### Description of the task
In the material below, find the line that contains "The height and width of the screenshot is (582, 516)." and the line that contains "Given: Click the Shopify icon in sidebar", then write out exactly those two lines and everything between them.

### Records for the task
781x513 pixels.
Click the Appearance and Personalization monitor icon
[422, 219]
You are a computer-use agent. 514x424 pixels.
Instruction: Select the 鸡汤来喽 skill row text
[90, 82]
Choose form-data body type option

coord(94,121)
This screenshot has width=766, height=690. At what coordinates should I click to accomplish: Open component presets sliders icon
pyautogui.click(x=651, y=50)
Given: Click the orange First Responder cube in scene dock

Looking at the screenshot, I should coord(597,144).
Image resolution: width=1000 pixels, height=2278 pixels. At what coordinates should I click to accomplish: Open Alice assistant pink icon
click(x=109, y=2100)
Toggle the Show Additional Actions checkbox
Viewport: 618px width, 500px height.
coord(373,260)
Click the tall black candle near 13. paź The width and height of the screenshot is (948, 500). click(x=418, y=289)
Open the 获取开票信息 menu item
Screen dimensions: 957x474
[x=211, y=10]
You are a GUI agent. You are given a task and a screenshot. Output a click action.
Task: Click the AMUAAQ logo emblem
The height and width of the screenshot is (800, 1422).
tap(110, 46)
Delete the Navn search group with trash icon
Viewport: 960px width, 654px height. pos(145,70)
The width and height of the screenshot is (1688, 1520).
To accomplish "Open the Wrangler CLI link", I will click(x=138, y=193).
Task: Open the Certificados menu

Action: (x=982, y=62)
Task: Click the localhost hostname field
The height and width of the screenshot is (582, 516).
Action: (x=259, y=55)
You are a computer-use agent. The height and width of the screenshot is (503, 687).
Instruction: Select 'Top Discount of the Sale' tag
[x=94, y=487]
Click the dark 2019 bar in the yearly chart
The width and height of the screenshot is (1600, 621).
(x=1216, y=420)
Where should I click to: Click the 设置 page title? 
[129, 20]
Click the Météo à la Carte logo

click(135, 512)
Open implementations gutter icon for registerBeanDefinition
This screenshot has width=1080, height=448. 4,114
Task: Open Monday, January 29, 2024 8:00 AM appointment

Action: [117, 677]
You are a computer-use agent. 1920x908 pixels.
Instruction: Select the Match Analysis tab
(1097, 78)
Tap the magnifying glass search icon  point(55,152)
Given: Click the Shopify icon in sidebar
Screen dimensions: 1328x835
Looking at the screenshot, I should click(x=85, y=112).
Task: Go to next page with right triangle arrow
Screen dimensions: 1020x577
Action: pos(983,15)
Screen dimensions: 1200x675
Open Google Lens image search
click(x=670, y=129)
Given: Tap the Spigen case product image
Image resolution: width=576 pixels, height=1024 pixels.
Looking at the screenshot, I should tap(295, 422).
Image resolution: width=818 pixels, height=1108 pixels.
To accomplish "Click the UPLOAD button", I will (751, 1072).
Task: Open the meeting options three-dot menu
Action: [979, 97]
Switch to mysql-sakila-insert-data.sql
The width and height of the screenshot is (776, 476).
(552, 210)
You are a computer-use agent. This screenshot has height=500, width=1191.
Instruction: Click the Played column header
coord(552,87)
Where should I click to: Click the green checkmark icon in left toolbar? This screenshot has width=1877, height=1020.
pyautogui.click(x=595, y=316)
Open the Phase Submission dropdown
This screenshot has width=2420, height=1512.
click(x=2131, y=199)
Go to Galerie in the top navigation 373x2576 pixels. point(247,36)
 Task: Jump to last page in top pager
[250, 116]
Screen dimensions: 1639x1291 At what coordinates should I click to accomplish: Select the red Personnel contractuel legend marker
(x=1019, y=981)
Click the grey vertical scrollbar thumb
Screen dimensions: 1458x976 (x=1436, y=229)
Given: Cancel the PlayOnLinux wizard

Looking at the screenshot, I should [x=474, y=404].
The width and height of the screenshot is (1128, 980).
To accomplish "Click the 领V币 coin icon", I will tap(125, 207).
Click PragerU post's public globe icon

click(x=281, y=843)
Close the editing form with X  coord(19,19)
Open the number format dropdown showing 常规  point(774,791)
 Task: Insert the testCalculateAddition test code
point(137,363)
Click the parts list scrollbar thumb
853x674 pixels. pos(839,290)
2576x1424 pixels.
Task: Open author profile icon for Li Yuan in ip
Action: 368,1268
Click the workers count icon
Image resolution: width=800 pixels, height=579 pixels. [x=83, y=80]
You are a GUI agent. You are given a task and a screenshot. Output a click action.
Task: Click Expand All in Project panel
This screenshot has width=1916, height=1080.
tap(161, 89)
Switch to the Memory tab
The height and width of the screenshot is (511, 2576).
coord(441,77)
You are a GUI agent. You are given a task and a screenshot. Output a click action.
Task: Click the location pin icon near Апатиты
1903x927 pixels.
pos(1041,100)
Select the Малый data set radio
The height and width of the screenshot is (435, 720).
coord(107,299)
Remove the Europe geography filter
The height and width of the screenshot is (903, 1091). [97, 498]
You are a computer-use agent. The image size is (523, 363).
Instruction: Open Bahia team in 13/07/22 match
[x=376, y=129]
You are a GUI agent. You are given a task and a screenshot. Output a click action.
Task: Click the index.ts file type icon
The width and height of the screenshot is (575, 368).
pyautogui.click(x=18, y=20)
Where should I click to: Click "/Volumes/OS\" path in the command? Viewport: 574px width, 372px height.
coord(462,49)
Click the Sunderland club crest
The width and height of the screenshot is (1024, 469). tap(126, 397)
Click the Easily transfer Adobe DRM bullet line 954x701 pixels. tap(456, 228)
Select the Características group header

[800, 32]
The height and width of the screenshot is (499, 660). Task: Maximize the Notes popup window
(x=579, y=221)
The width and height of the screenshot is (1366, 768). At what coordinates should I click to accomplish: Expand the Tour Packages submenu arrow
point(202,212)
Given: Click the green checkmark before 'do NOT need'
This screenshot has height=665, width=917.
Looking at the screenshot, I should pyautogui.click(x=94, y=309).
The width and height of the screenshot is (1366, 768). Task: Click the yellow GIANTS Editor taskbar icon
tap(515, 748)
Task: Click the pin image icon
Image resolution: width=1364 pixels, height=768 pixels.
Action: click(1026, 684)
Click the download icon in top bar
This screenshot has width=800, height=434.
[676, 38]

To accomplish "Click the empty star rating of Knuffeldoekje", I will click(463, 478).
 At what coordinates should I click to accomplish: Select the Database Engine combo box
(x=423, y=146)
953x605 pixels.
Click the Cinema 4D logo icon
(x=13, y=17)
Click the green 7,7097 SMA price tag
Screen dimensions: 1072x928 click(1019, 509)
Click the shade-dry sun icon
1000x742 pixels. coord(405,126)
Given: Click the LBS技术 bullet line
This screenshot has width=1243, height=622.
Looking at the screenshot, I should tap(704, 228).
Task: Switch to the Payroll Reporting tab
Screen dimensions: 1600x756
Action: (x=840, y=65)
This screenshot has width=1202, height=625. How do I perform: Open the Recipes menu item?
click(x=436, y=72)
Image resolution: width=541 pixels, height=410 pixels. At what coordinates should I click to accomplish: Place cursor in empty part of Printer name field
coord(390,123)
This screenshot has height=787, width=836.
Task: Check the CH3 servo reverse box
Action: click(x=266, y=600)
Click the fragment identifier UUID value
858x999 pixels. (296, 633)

### Your response
The height and width of the screenshot is (582, 516).
Action: (x=259, y=55)
You are a computer-use agent. The height and width of the screenshot is (503, 687).
Instruction: Select 'Top Discount of the Sale' tag
[x=94, y=487]
Click the dark 2019 bar in the yearly chart
The width and height of the screenshot is (1600, 621).
(x=1216, y=420)
Where should I click to: Click the 设置 page title? 
[129, 20]
Click the Météo à la Carte logo

click(135, 512)
Open implementations gutter icon for registerBeanDefinition
This screenshot has width=1080, height=448. 4,114
Task: Open Monday, January 29, 2024 8:00 AM appointment

Action: [117, 677]
You are a computer-use agent. 1920x908 pixels.
Instruction: Select the Match Analysis tab
(1097, 78)
Tap the magnifying glass search icon  point(55,152)
Given: Click the Shopify icon in sidebar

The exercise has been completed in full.